__EXERCISE DIRECTIONS__:
In the entries that follow, the line with "Procesul kafkian (1229, 366)" opens the range and the line with "For every named target in this 413×2263" closes it; repeat that range exactly, both lines included.

Records from a dataset
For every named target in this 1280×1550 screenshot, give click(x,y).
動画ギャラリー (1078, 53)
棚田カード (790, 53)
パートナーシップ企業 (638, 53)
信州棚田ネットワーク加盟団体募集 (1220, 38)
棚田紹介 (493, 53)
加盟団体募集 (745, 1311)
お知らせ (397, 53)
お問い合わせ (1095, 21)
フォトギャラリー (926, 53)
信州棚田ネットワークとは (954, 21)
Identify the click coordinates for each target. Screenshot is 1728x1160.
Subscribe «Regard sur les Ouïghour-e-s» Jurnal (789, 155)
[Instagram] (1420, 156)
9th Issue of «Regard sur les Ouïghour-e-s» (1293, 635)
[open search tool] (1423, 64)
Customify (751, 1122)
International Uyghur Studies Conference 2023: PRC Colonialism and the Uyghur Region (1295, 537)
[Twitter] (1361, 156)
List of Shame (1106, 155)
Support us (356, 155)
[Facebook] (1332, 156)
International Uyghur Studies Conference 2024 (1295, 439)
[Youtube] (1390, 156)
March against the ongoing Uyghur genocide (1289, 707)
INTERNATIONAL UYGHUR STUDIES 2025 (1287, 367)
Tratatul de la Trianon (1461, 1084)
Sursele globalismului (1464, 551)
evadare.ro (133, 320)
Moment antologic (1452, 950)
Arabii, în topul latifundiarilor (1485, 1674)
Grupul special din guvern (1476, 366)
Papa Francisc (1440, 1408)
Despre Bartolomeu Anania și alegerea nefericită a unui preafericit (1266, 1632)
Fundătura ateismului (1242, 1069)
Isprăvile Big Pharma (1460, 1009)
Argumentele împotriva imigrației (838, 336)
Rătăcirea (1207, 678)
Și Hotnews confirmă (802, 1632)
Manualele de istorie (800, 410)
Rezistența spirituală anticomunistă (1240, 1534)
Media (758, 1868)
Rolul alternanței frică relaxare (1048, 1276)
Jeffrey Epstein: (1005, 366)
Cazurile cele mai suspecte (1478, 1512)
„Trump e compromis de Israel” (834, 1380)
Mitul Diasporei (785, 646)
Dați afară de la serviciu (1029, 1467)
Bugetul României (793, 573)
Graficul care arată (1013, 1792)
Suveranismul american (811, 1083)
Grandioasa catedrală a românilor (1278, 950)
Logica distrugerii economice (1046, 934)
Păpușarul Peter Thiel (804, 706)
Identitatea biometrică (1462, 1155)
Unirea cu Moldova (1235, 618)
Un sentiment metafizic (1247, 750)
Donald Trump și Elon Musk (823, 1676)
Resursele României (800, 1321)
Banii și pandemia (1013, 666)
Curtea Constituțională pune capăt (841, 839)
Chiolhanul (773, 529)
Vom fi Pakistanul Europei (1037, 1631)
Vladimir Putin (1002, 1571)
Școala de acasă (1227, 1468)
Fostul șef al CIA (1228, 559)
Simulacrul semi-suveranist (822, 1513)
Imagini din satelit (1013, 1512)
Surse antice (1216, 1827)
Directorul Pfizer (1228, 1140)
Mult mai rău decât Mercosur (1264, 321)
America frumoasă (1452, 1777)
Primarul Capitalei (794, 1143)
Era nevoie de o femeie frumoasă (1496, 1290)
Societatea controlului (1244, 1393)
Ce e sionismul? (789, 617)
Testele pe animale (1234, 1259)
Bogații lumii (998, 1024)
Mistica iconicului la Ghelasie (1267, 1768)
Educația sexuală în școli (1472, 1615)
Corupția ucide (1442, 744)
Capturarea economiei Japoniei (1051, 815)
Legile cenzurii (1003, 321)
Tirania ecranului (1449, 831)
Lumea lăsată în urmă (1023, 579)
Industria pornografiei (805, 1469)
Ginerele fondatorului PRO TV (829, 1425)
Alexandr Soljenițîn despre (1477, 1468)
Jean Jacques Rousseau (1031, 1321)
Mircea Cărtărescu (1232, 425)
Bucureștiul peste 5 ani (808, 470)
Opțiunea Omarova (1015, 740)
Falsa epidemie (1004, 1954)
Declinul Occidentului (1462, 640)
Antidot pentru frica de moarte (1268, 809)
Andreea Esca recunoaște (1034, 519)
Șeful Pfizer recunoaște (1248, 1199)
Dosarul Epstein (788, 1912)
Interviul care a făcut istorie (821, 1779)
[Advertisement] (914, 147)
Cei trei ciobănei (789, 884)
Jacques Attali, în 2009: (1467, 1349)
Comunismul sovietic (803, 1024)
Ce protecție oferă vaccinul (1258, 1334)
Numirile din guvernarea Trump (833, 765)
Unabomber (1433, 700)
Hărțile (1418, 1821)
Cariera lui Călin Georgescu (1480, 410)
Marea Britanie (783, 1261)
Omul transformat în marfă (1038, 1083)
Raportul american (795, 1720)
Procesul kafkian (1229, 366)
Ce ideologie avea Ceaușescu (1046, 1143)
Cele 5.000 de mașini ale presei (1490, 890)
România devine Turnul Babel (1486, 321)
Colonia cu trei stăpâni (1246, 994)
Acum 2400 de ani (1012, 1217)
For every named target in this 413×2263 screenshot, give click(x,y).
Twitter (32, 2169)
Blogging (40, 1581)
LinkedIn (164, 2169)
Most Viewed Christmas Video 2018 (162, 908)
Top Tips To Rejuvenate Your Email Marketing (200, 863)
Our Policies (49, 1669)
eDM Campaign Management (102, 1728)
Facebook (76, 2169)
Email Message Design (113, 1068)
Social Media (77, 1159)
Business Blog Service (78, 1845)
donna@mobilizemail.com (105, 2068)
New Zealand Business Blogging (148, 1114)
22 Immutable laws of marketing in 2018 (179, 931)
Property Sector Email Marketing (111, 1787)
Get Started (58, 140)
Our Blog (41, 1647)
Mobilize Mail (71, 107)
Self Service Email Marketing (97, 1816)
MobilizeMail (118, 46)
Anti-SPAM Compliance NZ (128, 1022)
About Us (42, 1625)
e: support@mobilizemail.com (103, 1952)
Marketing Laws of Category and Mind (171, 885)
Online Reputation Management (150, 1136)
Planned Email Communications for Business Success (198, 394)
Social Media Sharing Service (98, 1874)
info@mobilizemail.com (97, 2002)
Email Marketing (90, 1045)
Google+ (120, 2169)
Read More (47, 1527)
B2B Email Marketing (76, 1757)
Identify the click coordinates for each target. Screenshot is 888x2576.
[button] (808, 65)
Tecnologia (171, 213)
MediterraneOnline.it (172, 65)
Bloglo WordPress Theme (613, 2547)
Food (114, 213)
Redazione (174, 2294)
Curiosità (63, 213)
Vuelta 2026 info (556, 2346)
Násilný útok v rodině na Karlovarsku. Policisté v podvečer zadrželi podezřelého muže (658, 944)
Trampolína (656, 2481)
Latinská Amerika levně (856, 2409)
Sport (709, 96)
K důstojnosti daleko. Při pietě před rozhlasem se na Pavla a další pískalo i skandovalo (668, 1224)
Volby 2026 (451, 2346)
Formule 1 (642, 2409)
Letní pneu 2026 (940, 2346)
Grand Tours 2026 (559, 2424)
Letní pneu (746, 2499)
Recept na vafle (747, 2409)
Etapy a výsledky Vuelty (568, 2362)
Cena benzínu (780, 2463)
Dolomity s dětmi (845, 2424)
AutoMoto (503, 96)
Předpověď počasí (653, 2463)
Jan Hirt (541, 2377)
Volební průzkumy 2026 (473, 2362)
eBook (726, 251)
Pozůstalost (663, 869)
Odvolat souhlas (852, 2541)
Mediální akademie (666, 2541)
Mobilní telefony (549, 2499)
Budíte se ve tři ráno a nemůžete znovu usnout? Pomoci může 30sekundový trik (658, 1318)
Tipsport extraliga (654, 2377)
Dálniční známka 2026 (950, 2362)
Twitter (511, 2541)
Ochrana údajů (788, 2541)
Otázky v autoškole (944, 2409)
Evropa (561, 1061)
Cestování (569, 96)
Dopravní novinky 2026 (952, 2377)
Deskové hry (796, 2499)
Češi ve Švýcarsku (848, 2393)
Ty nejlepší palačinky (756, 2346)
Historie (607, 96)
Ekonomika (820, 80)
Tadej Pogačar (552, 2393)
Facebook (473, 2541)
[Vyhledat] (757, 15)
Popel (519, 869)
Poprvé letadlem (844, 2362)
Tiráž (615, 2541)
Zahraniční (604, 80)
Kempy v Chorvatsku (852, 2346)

__RESULT OF THE EXERCISE__:
Procesul kafkian (1229, 366)
Ce ideologie avea Ceaușescu (1046, 1143)
Cele 5.000 de mașini ale presei (1490, 890)
România devine Turnul Babel (1486, 321)
Colonia cu trei stăpâni (1246, 994)
Acum 2400 de ani (1012, 1217)
For every named target in this 413×2263 screenshot, give click(x,y).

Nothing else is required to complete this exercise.